[Text and item location entries]
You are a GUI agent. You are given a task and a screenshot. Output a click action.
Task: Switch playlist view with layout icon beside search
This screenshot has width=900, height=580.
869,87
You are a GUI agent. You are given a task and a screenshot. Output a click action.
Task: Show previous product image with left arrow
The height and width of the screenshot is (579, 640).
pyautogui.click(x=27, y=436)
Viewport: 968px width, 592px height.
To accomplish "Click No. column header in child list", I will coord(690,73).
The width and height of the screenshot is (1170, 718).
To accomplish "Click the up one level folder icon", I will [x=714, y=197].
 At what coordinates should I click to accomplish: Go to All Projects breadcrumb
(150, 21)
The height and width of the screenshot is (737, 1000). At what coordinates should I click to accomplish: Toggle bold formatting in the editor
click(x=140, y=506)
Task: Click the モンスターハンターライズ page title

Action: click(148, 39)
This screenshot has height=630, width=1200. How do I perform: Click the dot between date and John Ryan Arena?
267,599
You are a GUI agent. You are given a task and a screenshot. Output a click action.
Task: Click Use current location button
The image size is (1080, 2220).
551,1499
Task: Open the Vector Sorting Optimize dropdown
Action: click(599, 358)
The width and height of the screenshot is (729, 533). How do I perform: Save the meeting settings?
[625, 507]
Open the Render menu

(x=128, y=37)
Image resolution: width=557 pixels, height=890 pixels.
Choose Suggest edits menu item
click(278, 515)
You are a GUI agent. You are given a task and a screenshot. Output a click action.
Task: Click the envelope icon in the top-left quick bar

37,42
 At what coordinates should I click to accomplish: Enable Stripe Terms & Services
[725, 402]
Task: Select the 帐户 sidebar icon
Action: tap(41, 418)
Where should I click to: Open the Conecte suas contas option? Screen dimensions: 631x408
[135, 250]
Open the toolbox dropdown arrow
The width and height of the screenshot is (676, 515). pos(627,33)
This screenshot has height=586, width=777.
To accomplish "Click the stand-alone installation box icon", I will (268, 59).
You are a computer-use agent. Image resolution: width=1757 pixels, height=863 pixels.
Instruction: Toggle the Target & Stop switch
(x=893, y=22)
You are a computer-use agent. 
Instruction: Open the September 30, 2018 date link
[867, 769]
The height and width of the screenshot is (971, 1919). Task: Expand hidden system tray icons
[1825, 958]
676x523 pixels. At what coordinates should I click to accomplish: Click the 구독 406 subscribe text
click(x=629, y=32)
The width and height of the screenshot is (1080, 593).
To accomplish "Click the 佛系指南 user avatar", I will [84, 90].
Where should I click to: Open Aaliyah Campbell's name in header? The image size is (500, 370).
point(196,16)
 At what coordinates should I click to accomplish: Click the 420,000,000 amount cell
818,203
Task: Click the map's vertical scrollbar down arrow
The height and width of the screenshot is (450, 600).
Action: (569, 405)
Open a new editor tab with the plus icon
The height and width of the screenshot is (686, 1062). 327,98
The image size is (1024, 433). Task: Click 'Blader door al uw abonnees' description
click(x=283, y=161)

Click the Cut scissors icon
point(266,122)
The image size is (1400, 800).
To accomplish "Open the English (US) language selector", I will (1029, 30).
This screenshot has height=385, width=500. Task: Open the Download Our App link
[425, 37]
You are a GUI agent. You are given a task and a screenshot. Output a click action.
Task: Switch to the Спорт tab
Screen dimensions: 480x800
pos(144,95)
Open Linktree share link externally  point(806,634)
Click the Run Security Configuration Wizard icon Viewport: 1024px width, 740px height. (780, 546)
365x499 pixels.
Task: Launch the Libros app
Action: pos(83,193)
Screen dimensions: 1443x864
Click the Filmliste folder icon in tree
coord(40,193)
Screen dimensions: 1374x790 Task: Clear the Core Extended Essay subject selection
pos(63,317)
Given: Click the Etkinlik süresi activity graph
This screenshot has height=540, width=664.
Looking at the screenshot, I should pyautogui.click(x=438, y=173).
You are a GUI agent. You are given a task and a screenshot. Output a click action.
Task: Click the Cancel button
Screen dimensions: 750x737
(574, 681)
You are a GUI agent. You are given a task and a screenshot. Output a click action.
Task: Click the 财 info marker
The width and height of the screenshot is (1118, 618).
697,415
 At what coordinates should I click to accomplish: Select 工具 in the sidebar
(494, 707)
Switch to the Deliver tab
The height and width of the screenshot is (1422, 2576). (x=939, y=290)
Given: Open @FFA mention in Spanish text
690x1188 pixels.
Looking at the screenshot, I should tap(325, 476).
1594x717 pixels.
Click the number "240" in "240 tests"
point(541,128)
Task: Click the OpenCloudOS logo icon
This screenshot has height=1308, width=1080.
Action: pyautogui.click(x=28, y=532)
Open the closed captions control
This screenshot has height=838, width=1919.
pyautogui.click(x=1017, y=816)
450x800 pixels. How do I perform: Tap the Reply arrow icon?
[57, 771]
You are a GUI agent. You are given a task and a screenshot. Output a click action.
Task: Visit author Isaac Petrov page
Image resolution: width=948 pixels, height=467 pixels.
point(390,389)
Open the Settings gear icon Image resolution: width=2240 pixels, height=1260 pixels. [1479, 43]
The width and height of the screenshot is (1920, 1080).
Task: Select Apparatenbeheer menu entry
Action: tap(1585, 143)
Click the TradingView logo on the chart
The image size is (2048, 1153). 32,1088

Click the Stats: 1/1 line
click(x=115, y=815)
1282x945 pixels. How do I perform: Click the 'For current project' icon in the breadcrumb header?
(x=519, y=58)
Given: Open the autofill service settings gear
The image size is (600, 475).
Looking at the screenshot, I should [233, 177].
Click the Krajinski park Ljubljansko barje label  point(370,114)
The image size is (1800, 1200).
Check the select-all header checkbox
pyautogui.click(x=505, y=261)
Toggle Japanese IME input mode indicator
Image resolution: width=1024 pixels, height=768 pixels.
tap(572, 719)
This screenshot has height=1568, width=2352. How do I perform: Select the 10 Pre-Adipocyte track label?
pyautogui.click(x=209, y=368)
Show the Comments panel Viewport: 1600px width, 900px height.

Goal
Tally the lines of the data above that contain the string "header", treating uppercase and lowercase as different. Reply with the number alone.

Solution
4